Texto apresentado>
........

Sumiço

Bianca Valéria M Vizzotto
Iandé
Published in
5 min readApr 25, 2019

Era uma vez uma casa. Um apartamento, na verdade. Era uma vez um lar. Um ambiente formado por memórias. Repleto de lembranças e apegos. Lembranças pertencentes a ali e que só poderiam existir naquele lugar. Ao mesmo tempo que tal lugar só poderia ser do jeito que é por causa do que presenciou. Era uma vez um local que nunca mais será o mesmo.

Não, eu não vou me mudar. Pelo menos, não definitivamente. A partir de semana que vem, minha casa entrará em reforma. Ela será grande, de 6 meses. Nesse meio tempo, ficarei em um pequeno apartamento do outro lado da rua. Meus pais vêm falando de fazer reforma já faz uns 8 anos. Só que nunca ia para frente. Nessa dança de vai-não-vai, eu passei a acreditar sinceramente que nunca fosse acontecer. Ou que talvez o fosse apenas quando eu saísse de casa e vagasse o meu quarto. No entanto, aconteceu. Vamos reformar. Vamos nos “mudar”.

Uma questão que vale mencionar é que nem moramos aqui há tanto tempo. Nos mudamos no final de 2003, alguns anos antes do meu irmão nascer. Era justamente por isso que trocamos de casa: para ter mais espaço para o Bebê. “Bebê” com B maiúsculo, porque por muitos anos ele só foi uma sombra à espreita, não alguém real. Vivíamos no apartamento que meu pai morava desde os 20 anos. Todas as minhas mais antigas lembranças são de lá. Era uma boa casa. Ficava na mesma rua da minha atual, número 1230. Agora moro no 1229. Pois é. Nos mudamos para o outro lado da rua. E sim. É lá que vamos ficar enquanto o 1229 estiver reformando.

Acontece que estou meio confusa e não sei nem por quê. Não, sei sim. Porque estou achando tudo muito esquisito, muito fora da realidade. Não que essa situação seja algum tipo de tragédia; as pessoas mudam de casa o tempo todo. Além de que nem vou de verdade. Mas estou achando um tanto triste. Durante as últimas semanas, tenho visto as minhas coisas desaparecendo aos poucos. Primeiro os DVDs. Depois os livros. De repente, os móveis, e, de uma hora para outra, o meu mundo se esvaziou, sobrando apenas caixas e pacotes completamente lacrados, com coisas que provavelmente só voltarei a ver em outubro. Aos poucos, a minha vida desapareceu diante dos meus olhos. Se tudo der certo, sairemos daqui semana que vem.

........

[Entradas de dados salvas]
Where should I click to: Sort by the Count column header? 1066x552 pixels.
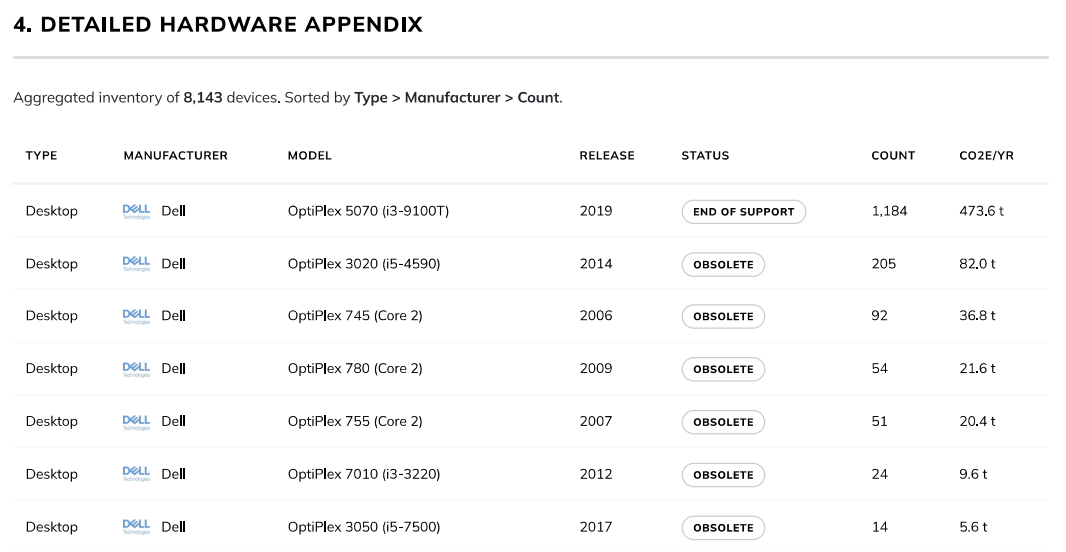pos(892,156)
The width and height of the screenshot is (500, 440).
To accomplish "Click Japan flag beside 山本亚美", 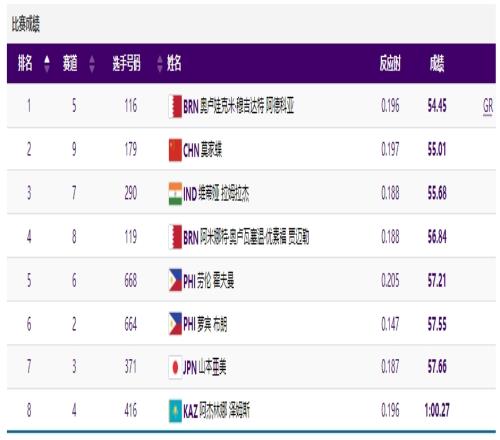I will 175,367.
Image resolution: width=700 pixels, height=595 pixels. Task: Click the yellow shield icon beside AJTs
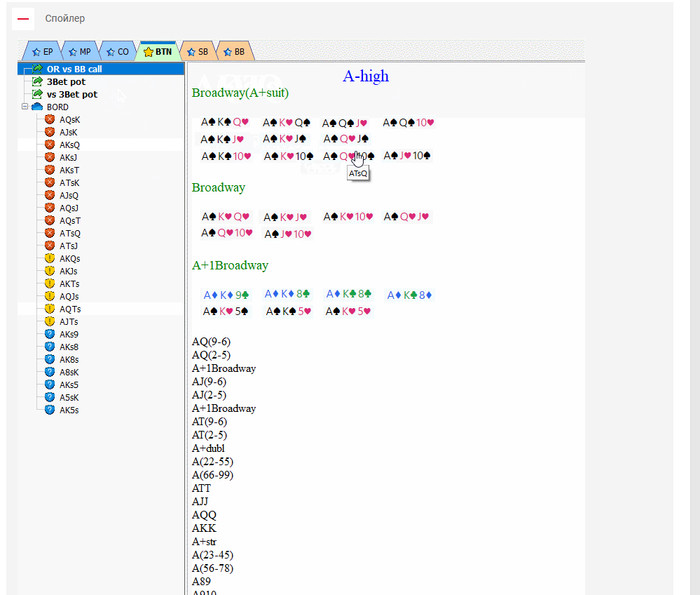click(x=50, y=322)
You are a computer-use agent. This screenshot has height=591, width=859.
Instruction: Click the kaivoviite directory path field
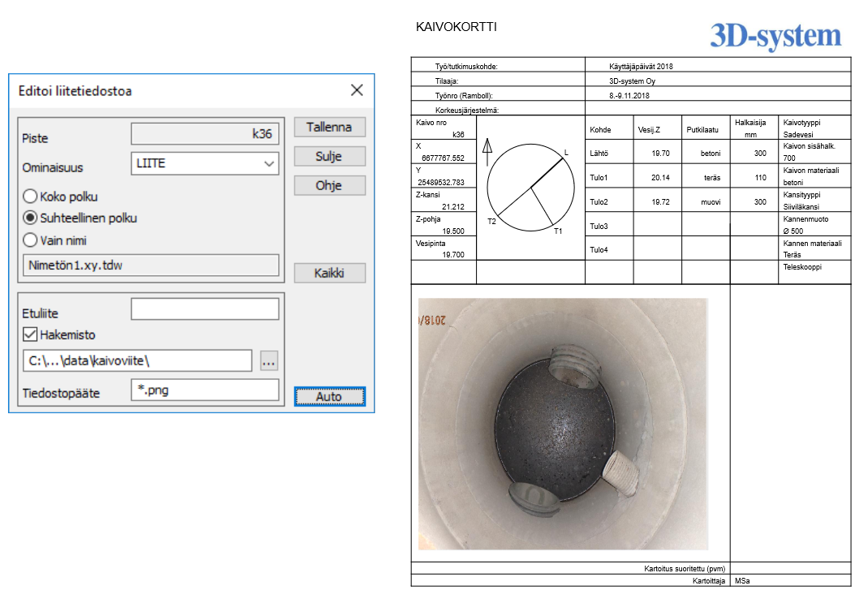[x=138, y=362]
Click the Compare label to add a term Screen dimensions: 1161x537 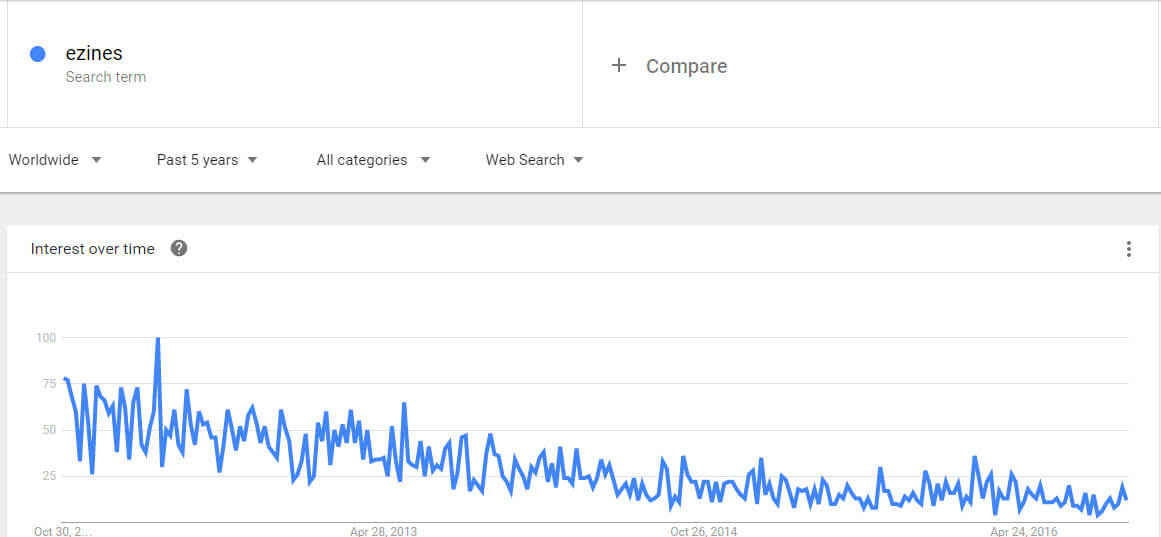pyautogui.click(x=686, y=66)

........

Ações a realizar>
[A] Reproduza fielmente o trecho do texto sobre a reforma da casa compreendido entre "Era uma vez uma" e "será o mesmo.", inclusive.
[B] Indique se cada afirmação abaixo está de acordo com o texto sobre a reforma da casa, respondendo sim ou não e citando literalmente as palavras do texto que decidem a questão: (i) A família mudou-se para o endereço atual no final de 2003. (ii) Durante a reforma, a autora ficará hospedada em outra cidade. (iii) A reforma terá duração de oito meses.
[C] Prossiga com a redação do texto sobre a reforma da casa, começando logo após a sua última frase.

Respostas às tarefas>
[A]
Era uma vez uma casa. Um apartamento, na verdade. Era uma vez um lar. Um ambiente formado por memórias. Repleto de lembranças e apegos. Lembranças pertencentes a ali e que só poderiam existir naquele lugar. Ao mesmo tempo que tal lugar só poderia ser do jeito que é por causa do que presenciou. Era uma vez um local que nunca mais será o mesmo.

[B]
(i) Sim: "Nos mudamos no final de 2003".
(ii) Não: "ficarei em um pequeno apartamento do outro lado da rua".
(iii) Não: "Ela será grande, de 6 meses".

[C]
A questão é que eu sou muito apegada às minhas coisas e ao meu passado. Em realidade, sou apegada a qualquer passado de qualquer pessoa — não é à toa que sempre fui tão apaixonada por história. Também sou extremamente melancólica. Tenho muita dificuldade em me desfazer de qualquer coisinha (a minha avó também era — e se tornou uma acumuladora). Sempre fui assim. Lembro o quanto chorei quando era pequena e me mudei para cá. Eu tinha certeza que nunca poderia gostar daqui, amava a minha casinha. Não estou tão afetada desta vez (na verdade, estou menos do que eu mesma esperaria de mim), mas ainda estou em um estado de melancolia constante, um certo medo de como serão os próximos meses e, principalmente, de como vou me sentir depois de ver a casa transformada. Não é uma simples “re-decoração”. Paredes serão derrubadas e outras serão erguidas. Nunca pensei que o meu lugarzinho ficaria tão irreconhecível. Enquanto me angustio por causa disso, estarei vivendo no lugar que outrora sofri tanto para abandonar. Que ironia.

Entretanto, por mais que minha sala, cozinha e quarto estejam diferentes quando voltar, a casa em si ainda será a mesma. Afinal, será o mesmo prédio, a mesma estrutura, os mesmos vizinhos e as mesmas pessoas que habitarão comigo. O lar, em essência, ainda será o mesmo. Para falar da minha casa, isso é algo bom. Para alguém saudosista, como eu, isso é algo maravilhoso. Mas essa questão de “muda, mas não muda” ou de “muda a aparência, mas não muda a essência” também pode ser algo aterrorizador. Porque é assim que eu me sinto em relação à vida em geral.

Quando era criança, pensava que, quando crescesse, me sentiria uma pessoa diferente. Pensei que me sentiria madura, adulta, confiante. Acho que todas as crianças pensam isso, e acredito que, se não todas, a maioria delas se decepciona. Para mim, foi (e é) assim. Eu cresci; isso sem dúvida. Minha aparência se transformou, e isso é indiscutível. Aprendi coisas novas e vivi novas experiências. Por que, então, sinto que nada de fato mudou? Será que um dia as coisas ainda vão se modificar? Ainda me sinto uma menina de 5 anos no corpo de uma de 19. Com quase 20 já não deveria me sentir, pelo menos um pouquinho, diferente? Já não deveria ter feito mais coisas e ser mais madura? Me sinto tão pequena.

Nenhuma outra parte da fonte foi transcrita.